The problem:
Would you please return the lines of the entries below starting at the line that has "You are a computer-use" and ending at the line that has "Open the #1", both included, exactly as they are?

Data section:
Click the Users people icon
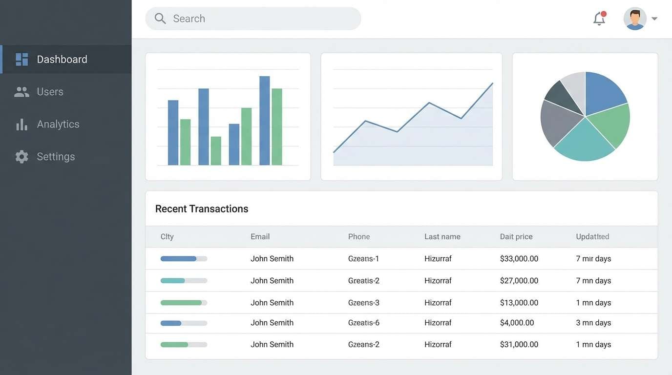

--

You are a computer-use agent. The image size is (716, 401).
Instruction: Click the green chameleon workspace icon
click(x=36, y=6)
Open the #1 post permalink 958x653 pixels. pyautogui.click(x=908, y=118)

==

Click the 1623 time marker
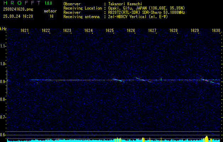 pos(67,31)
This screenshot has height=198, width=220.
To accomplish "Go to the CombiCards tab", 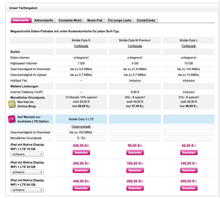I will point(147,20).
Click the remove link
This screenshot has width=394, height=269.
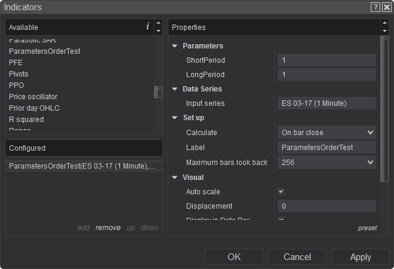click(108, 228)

Result of the task:
You are a computer-use agent. The image size is (716, 401).
Instruction: Click the green chameleon workspace icon
click(x=36, y=6)
Open the #1 post permalink 958x653 pixels. pyautogui.click(x=908, y=118)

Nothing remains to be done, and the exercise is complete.